▸ Exercise instructions:
a) Reproduce the part of the interest-only mortgage article starting at "An interest-only mortgage is" and ending at "of year 10. )".
b) Answer these questions from the interest-only mortgage article:
(i) For how long does the option to pay only interest usually last?
(ii) In the warning's example of a $125,000 loan, what is the balance at the end of year 10?
(iii) Who does the article say love interest-only loans because of the flexibility they offer?

▸ Article:
As of late, more and more people are opting for “interest-only loans”. But they are actually only appropriate for a small group of borrowers. And in some cases, they can be the equivalent of “financial death”.
Here is what you will learn in this article:
What is an interest-only mortgage?
An interest-only mortgage is a special type of mortgage loan which allows you the option of only making payments on the interest each month. If you have an interest-only loan, you are not required to pay principal and interest every month, as you are with a traditional mortgage loan. You have the right to choose to only pay interest. Usually, the option to pay interest-only lasts for a specified period, usually 5 to 10 years.
WARNING: If you choose to pay only interest every month, you will never pay down your loan balance and your original loan amount will remain unpaid. (Example - if you obtain a $125,000 mortgage loan and pay only interest and no principal for the first 10 years, your loan balance will still be $125,000 at the end of year 10. )
How to Determine if an Interest-Only Loan is Right for You
The first question you need to ask yourself is this: “Am I disciplined enough to pay into a quality investment when I’m not required to?” If the answer is no, an interest only loan may not be right for you.
Many borrowers opt for an interest only loan to be able to afford a home they would not otherwise be able to afford with a traditional mortgage. We advise against this practice. Only purchase a home if you can afford to pay a full interest and principal payment every month. The consequences of purchasing more home than you can afford can be serious.
An interest-only loan may be right for you if you have a fluctuating income and need the flexibility of paying interest-only when you are strapped for cash. Consultants and other professionals love interest-only loans for this reason.

▸ Dataset excerpts:
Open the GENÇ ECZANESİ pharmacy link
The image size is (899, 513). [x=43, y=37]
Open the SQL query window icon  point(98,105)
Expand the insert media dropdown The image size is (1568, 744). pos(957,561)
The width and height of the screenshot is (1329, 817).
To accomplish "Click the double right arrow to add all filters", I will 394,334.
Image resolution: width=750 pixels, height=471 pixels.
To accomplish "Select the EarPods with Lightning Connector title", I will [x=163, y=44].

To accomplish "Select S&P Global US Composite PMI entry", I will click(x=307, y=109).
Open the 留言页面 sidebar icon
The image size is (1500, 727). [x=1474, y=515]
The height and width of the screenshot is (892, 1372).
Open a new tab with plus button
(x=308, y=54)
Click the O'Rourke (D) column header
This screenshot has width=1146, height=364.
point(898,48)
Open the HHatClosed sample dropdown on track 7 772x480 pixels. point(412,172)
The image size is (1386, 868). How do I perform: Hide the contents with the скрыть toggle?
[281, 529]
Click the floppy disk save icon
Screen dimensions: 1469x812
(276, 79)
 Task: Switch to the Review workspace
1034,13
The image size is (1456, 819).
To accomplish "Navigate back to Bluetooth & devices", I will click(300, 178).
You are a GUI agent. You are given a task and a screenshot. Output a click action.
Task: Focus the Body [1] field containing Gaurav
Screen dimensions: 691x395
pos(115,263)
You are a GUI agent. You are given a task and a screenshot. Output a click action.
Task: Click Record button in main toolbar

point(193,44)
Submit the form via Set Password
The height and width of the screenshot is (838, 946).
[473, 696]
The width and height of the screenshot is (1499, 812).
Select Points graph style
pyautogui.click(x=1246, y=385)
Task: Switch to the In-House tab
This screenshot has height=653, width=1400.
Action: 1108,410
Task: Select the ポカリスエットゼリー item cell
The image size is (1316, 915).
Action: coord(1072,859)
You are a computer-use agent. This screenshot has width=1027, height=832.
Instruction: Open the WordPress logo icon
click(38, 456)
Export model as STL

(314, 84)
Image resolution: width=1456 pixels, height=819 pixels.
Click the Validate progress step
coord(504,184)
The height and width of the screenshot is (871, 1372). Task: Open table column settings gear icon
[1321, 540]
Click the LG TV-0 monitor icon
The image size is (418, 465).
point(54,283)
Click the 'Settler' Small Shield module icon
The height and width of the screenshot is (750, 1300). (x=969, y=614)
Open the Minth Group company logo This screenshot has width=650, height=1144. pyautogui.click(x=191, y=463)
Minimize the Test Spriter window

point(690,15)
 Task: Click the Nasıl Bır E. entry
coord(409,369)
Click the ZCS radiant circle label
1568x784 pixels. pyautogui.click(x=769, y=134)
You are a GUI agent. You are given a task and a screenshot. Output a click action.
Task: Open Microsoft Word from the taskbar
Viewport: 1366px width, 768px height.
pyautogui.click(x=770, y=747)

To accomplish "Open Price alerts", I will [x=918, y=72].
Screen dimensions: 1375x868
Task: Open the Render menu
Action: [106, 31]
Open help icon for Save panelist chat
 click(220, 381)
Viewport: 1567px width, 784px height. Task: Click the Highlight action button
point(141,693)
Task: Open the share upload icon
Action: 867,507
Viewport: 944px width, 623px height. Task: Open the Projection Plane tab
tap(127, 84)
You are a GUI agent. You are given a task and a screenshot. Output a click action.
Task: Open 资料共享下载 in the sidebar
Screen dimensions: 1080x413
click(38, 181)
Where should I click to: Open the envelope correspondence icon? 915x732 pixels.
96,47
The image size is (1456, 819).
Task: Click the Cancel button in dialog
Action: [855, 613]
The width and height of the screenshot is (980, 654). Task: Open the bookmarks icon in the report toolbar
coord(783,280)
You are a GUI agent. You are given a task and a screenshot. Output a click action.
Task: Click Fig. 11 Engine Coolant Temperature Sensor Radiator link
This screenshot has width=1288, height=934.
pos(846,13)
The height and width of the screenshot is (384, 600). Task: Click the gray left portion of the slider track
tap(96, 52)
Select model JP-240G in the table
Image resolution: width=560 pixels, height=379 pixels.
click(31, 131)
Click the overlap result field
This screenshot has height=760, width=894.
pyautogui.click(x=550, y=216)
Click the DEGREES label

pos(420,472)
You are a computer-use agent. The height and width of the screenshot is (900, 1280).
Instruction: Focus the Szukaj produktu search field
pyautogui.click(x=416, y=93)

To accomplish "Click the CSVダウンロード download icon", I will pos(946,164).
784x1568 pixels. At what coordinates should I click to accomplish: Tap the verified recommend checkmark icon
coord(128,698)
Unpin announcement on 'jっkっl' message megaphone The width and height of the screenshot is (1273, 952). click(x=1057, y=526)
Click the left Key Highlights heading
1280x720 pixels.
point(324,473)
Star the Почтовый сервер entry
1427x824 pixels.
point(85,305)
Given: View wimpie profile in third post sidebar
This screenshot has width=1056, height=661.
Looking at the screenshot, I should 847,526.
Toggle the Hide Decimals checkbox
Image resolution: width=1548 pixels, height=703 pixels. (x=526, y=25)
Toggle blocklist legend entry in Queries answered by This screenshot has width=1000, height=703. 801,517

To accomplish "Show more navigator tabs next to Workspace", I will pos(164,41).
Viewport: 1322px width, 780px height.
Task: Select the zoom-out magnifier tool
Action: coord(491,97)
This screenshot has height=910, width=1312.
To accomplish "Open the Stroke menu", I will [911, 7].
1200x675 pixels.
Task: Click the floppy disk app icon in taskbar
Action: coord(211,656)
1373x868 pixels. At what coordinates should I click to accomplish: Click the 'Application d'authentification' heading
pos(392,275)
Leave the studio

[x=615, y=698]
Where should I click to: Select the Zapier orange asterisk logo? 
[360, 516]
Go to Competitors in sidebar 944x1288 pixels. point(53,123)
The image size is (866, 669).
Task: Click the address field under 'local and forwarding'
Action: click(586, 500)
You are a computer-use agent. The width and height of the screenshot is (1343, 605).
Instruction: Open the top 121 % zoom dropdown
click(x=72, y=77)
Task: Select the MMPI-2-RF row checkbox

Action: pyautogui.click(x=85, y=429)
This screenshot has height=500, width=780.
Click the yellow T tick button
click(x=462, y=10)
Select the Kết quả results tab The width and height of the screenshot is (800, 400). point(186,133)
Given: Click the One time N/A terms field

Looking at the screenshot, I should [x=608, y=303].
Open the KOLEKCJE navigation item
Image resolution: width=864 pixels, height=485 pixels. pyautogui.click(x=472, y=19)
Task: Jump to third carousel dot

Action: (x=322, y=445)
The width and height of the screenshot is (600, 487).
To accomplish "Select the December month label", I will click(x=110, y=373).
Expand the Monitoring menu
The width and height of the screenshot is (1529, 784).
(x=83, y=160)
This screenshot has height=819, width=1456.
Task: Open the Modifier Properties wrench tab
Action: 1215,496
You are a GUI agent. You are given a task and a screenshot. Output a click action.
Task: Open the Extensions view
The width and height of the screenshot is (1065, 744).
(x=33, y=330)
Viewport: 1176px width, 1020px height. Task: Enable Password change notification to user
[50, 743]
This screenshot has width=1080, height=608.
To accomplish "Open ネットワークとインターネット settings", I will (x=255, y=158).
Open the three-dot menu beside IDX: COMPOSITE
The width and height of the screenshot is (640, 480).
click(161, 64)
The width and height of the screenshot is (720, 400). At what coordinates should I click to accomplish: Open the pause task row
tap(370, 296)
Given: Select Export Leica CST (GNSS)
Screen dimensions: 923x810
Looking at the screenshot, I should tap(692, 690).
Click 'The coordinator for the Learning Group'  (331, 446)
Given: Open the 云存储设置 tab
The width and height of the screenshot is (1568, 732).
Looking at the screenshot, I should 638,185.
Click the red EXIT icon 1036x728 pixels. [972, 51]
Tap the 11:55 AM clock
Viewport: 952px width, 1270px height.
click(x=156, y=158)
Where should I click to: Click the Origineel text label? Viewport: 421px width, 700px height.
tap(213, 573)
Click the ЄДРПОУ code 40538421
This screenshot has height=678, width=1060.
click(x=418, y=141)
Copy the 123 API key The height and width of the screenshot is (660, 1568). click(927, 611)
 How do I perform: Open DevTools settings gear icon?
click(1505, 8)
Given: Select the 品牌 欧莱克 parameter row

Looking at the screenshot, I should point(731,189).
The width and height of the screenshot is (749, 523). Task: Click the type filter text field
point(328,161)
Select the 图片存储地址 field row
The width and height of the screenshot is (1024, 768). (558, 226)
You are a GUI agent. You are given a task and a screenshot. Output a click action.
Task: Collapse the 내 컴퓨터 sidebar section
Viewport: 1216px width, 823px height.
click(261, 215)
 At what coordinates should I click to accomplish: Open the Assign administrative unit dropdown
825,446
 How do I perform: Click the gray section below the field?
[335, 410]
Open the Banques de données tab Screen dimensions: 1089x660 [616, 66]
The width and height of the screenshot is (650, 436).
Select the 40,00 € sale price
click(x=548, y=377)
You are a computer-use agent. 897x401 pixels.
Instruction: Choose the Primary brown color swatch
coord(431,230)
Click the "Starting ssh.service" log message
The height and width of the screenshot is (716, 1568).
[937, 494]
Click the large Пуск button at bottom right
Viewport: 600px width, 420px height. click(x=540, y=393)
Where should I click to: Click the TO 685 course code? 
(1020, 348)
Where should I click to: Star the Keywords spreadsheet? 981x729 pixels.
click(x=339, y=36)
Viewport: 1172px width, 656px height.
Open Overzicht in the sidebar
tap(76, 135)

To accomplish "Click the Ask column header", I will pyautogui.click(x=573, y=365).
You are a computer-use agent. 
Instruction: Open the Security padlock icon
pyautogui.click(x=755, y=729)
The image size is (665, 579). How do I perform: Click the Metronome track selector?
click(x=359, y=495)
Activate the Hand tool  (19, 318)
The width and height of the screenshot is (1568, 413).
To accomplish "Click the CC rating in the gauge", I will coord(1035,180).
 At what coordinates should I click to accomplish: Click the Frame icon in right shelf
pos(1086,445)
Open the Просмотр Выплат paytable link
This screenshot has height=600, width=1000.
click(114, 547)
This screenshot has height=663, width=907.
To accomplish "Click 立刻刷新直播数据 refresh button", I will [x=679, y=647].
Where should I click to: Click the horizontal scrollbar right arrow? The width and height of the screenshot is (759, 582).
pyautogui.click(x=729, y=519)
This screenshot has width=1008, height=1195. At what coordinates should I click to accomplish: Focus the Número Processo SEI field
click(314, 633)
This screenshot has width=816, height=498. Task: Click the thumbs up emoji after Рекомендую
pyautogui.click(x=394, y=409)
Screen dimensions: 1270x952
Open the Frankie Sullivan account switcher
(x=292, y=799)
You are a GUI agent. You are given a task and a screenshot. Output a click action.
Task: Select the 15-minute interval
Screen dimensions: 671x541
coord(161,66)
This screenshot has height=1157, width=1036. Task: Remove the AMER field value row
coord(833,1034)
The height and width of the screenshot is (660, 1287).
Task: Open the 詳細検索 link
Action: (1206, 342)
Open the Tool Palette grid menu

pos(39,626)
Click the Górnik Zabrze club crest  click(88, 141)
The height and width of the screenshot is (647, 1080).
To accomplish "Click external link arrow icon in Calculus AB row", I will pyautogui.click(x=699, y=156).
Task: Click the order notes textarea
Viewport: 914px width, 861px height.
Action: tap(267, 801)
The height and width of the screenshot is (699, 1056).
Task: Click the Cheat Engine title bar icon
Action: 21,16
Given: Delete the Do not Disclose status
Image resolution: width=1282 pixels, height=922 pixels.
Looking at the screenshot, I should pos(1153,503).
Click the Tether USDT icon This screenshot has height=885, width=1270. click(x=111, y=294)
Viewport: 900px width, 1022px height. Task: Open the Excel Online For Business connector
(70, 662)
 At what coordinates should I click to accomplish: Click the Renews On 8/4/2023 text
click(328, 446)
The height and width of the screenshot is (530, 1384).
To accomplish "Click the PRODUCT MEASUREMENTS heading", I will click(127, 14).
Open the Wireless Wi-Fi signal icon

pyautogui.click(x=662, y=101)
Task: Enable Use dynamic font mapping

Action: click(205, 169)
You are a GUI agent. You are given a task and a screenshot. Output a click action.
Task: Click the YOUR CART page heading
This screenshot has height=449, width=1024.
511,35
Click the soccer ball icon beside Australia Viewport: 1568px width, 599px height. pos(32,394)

▸ Solution list:
a)
An interest-only mortgage is a special type of mortgage loan which allows you the option of only making payments on the interest each month. If you have an interest-only loan, you are not required to pay principal and interest every month, as you are with a traditional mortgage loan. You have the right to choose to only pay interest. Usually, the option to pay interest-only lasts for a specified period, usually 5 to 10 years.
WARNING: If you choose to pay only interest every month, you will never pay down your loan balance and your original loan amount will remain unpaid. (Example - if you obtain a $125,000 mortgage loan and pay only interest and no principal for the first 10 years, your loan balance will still be $125,000 at the end of year 10. )

b)
(i) Usually 5 to 10 years.
(ii) $125,000.
(iii) Consultants and other professionals.